Fragmento de origen
Resulta sorprendente que sea en las paradojas en donde se encierren las grandes verdades. Lo que parece romper la lógica del modo acostumbrado de pensar, es lo que posibilita una manera más lúcida de entender el mundo y sus misterios. Porque frente a la comodidad de limitarse a lo ya sabido, sin plantearse críticamente nada, y sin atreverse siquiera a mantener un mínimo pensamiento crítico, todo buscador descubre que hay razones comúnmente asentadas que nos llevan a caminos sin salida. Así es que, salvo que uno opte por un pensamiento creativo, paradójico y personal, acaba limitándose al constructo de representaciones dadas, pero no por ello, suficientes. En este sentido, podríamos decir que lo mismo que nos limita, si logramos superarlo, puede ser al mismo tiempo el trampolín que nos permite avanzar.

Acertar a pensar lo impensable, a decir lo indecible, resulta tremendamente difícil sin recurrir a la expresión poética o al cortocircuito que provoca la paradoja, logrando que escapemos de lo meramente evidente. Pero es que sin estos mecanismos, andaríamos siempre en el mismo terreno trillado y careceríamos de toda posibilidad de atisbar algo más allá del muro de lo consabido. De ahí que dentro del mundo budista zen, para facilitar la comprensión espiritual de la realidad, su sustrato más profundo, se empleen los koan o sentencias enigmáticas que tan solo se descifran desde una lógica ilógica. Puesto que si nuestros sentidos a veces nos engañan, no menos lo hace también el pensamiento apresuradamente racional por donde se nos cuelan, además, los más burdos prejuicios.

Sin más dilación, entramos en lo que nos ocupa. Hemos llegado al final de este periodo de Cuaresma. Si hemos hecho bien el trabajo requerido, habremos recuperado cierta visión para que resplandezca la verdad que paradójicamente se encuentra en los acontecimientos que celebramos. Comenzamos ya la Semana Santa con el Domingo de Ramos. En él, además de las procesiones y de las palmas, hemos de descubrir a todo un mesías aclamado por el pueblo, que entra triunfante en Jerusalén montado en una borriquita. ¿Es o no es el mesías esperado? Los sencillos lo reconocen como tal, porque han visto y oído su manera de desvivirse por todos; otros, en cambio, los poderosos, también lo esperan, pero para sentenciarle cuanto antes, para poder seguir manteniendo su puesto privilegiado y evitar que nada sufra cambio alguno. Son los que siempre miran solo por sí mismos, y no les importa que sean los otros los que paguen el precio que sea. Jesucristo es justamente la figura contraria.

Objetivos
(1) Transcribe del texto sobre las paradojas todo lo que va desde "Resulta sorprendente que" hasta "nos permite avanzar.", sin cambiar nada.
(2) Retoma el texto sobre las paradojas justo después de su última oración y prosigue su desarrollo.

Entradas tomadas de una colección
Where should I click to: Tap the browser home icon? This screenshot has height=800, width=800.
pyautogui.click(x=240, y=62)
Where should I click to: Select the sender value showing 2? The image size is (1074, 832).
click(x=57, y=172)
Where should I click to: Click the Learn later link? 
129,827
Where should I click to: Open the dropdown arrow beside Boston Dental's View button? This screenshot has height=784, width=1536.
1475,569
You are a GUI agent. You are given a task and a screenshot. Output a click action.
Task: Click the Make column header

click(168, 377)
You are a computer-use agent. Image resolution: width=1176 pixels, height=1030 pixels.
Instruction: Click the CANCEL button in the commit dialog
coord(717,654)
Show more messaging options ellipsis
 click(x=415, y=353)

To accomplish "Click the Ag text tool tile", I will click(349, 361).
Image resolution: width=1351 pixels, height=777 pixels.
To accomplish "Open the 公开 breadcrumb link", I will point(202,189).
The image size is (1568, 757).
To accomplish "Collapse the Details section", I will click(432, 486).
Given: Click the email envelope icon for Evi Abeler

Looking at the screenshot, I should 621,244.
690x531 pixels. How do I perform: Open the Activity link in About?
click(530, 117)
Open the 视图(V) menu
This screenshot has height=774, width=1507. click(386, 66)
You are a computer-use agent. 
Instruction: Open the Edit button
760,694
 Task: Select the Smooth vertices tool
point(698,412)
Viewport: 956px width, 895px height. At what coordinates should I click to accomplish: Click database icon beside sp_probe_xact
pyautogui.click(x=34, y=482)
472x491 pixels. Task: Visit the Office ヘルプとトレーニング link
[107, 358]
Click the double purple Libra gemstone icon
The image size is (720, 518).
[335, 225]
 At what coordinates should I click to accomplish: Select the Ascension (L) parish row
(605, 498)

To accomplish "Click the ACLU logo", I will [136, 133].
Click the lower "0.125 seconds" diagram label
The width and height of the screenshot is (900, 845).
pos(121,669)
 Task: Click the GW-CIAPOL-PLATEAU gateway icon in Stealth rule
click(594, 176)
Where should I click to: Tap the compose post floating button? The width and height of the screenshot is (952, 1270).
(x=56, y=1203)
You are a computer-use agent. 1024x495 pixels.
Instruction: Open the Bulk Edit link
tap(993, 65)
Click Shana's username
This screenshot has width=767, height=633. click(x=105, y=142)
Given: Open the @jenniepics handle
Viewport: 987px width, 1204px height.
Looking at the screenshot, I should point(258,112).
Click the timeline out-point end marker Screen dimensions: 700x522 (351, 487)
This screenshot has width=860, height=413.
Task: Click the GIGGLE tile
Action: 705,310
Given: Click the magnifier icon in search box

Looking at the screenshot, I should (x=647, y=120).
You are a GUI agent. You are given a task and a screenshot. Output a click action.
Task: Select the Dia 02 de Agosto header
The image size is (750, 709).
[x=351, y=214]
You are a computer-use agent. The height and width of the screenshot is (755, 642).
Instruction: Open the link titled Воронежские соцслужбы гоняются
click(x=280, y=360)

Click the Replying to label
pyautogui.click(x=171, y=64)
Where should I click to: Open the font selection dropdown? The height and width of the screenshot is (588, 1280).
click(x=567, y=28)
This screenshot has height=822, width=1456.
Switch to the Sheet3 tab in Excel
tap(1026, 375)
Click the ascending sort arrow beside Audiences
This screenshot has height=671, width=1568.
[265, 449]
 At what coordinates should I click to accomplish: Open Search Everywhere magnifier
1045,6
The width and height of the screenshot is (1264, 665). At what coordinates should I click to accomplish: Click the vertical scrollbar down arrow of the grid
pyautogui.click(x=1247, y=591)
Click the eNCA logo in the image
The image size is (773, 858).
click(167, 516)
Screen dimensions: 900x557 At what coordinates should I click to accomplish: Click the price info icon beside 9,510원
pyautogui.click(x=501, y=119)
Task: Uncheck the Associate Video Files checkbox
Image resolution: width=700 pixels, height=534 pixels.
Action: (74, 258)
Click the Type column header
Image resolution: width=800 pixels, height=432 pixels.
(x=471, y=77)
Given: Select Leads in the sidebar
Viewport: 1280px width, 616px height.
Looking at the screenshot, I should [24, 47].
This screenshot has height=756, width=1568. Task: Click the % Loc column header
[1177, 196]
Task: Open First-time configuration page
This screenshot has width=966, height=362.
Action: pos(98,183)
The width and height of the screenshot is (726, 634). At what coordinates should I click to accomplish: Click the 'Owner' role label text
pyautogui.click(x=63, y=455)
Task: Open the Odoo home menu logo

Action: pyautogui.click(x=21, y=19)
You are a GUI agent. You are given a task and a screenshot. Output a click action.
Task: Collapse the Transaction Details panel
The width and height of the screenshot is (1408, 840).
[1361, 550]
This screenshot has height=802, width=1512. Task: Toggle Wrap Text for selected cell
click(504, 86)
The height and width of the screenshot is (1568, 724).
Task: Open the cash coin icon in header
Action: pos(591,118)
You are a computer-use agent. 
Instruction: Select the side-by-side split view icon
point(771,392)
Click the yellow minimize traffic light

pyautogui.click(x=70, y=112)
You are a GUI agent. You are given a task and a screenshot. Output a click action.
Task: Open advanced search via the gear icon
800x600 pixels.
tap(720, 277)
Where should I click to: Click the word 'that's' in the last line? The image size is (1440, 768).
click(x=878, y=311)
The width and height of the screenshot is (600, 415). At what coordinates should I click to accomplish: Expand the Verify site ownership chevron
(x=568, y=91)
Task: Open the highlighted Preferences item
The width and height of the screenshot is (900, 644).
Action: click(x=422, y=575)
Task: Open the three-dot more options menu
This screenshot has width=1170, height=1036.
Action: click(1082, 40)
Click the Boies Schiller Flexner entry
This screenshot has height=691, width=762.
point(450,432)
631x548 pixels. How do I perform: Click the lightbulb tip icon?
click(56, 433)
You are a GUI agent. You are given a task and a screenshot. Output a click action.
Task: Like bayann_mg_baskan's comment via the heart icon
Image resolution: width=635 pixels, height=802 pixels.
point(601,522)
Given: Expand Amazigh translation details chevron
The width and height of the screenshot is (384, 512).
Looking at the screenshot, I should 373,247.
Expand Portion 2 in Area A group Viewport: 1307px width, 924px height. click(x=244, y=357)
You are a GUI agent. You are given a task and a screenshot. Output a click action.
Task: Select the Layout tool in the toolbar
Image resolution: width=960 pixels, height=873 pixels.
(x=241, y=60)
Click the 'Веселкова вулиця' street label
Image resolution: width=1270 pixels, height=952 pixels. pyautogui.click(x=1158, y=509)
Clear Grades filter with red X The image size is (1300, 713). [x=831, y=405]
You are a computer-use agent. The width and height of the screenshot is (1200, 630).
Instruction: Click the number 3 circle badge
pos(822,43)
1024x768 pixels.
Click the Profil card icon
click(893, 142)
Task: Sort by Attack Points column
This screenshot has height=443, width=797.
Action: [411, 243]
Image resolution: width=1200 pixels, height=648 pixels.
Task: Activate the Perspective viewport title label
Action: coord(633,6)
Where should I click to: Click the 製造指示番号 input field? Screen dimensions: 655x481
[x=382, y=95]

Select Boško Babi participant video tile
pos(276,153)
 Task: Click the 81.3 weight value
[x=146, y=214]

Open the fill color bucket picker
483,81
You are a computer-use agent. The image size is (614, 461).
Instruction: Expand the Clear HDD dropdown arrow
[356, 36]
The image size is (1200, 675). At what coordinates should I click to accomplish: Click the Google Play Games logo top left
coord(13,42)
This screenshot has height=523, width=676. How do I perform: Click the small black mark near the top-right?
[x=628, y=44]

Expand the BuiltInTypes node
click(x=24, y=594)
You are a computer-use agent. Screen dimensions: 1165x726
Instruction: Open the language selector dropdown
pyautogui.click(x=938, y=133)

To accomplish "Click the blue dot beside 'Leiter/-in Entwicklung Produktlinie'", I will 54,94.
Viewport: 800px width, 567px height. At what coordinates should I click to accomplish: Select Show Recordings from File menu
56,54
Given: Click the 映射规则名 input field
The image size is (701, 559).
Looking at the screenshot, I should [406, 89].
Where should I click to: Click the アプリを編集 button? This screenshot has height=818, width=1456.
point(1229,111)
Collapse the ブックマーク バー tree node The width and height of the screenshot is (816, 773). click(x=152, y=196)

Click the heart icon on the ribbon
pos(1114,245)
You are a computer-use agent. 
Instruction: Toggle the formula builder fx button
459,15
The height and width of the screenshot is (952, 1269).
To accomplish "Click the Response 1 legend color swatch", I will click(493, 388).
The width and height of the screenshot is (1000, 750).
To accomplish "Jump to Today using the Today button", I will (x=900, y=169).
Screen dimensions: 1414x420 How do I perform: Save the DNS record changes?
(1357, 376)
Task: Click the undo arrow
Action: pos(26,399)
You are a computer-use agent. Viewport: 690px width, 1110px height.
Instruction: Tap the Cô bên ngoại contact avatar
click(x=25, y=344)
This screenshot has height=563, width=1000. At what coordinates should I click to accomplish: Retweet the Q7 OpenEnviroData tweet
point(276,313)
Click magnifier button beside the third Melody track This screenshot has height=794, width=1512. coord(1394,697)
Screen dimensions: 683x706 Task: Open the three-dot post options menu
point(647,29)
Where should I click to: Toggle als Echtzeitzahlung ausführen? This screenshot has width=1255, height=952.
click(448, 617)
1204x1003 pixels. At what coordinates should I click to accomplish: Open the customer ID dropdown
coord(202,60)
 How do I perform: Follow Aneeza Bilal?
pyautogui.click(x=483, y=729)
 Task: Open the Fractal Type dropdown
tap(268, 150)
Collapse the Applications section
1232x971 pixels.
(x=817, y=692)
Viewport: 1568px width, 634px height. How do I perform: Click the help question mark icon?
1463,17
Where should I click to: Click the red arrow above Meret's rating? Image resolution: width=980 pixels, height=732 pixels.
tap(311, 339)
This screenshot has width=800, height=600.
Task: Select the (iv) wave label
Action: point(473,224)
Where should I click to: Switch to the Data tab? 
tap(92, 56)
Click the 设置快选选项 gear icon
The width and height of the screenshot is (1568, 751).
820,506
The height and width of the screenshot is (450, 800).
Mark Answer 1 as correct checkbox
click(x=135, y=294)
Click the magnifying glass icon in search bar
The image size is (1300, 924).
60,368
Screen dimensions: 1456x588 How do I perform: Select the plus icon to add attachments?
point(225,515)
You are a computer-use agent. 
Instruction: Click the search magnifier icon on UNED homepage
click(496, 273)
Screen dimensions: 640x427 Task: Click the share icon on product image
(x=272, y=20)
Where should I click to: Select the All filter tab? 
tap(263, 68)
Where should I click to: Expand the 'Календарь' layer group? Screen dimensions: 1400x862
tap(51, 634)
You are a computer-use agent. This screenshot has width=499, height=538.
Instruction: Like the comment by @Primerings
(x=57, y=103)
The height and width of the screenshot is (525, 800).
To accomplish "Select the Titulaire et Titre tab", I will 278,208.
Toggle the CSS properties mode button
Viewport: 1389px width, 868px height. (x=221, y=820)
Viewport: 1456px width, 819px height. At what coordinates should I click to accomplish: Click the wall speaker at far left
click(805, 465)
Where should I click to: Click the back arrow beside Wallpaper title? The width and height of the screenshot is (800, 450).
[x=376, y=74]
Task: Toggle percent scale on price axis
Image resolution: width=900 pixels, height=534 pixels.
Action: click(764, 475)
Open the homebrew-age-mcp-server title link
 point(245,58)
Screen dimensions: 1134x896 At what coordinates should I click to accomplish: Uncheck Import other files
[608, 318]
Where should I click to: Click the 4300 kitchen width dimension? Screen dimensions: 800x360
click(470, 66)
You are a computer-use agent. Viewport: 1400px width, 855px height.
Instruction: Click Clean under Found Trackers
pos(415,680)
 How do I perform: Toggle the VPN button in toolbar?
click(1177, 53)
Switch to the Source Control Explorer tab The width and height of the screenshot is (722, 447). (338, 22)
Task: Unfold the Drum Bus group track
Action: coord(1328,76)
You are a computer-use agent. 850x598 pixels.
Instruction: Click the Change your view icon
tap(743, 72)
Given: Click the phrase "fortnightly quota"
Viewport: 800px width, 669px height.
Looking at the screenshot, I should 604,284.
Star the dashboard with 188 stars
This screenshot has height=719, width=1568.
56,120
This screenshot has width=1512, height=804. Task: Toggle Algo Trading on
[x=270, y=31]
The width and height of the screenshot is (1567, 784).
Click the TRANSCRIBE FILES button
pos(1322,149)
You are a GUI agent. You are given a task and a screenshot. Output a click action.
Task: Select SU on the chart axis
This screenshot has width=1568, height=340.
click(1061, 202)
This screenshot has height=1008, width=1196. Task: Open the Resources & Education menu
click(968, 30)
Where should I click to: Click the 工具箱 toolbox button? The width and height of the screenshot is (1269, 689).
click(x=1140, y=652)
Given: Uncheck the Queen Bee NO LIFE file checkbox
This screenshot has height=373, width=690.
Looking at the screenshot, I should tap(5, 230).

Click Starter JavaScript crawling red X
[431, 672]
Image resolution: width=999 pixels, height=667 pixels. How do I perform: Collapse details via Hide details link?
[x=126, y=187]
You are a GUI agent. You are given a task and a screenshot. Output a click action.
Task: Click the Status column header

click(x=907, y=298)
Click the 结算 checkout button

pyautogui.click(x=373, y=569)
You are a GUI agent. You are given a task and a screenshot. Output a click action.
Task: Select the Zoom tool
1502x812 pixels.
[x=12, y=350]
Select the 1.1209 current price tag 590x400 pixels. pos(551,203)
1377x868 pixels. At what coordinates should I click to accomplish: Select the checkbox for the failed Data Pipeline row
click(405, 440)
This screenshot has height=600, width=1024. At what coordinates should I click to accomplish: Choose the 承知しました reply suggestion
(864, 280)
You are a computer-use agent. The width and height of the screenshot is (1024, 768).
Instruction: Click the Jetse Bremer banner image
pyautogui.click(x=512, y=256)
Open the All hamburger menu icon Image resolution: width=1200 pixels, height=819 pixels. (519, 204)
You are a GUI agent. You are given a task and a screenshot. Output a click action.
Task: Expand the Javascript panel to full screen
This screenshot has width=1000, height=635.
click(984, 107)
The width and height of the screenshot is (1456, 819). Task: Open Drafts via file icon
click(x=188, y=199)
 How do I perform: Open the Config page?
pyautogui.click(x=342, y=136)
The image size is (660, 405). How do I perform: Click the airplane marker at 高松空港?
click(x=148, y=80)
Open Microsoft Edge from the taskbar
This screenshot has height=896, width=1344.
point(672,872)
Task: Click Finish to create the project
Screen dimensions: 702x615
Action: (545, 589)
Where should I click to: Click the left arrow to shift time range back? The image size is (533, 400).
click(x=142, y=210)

Resultados esperados
(1)
Resulta sorprendente que sea en las paradojas en donde se encierren las grandes verdades. Lo que parece romper la lógica del modo acostumbrado de pensar, es lo que posibilita una manera más lúcida de entender el mundo y sus misterios. Porque frente a la comodidad de limitarse a lo ya sabido, sin plantearse críticamente nada, y sin atreverse siquiera a mantener un mínimo pensamiento crítico, todo buscador descubre que hay razones comúnmente asentadas que nos llevan a caminos sin salida. Así es que, salvo que uno opte por un pensamiento creativo, paradójico y personal, acaba limitándose al constructo de representaciones dadas, pero no por ello, suficientes. En este sentido, podríamos decir que lo mismo que nos limita, si logramos superarlo, puede ser al mismo tiempo el trampolín que nos permite avanzar.

(2)
Cristo, sabe a lo que viene y lo que le espera; sabe que ahora sí que ha llegado su hora, y que le están esperando con aviesas intenciones. Sin embargo, ese fin que le espera no logra detenerle. Es preciso que el siervo sufriente no se reserve para sí mismo la vida, sino que la entrega para darnos vida; es preciso que muera para dar muerte a la muerte. Es preciso que así sea, según las Escrituras, y se logre por medio de su sacrificio la salvación para todos. Y aquí no caben medias tintas, es el que siendo Dios se hace hombre, el que nos hace a los hombres divinos. Desde ahora, en esta vida mortal nuestra subyace una semilla de inmortalidad que nos permite vivir eternamente en el amor. Sí, paradoja tras paradoja, y luminosidad que excede nuestro estrecho modo de entender, sin las luces de largo alcance que redimensionan la oscuridad.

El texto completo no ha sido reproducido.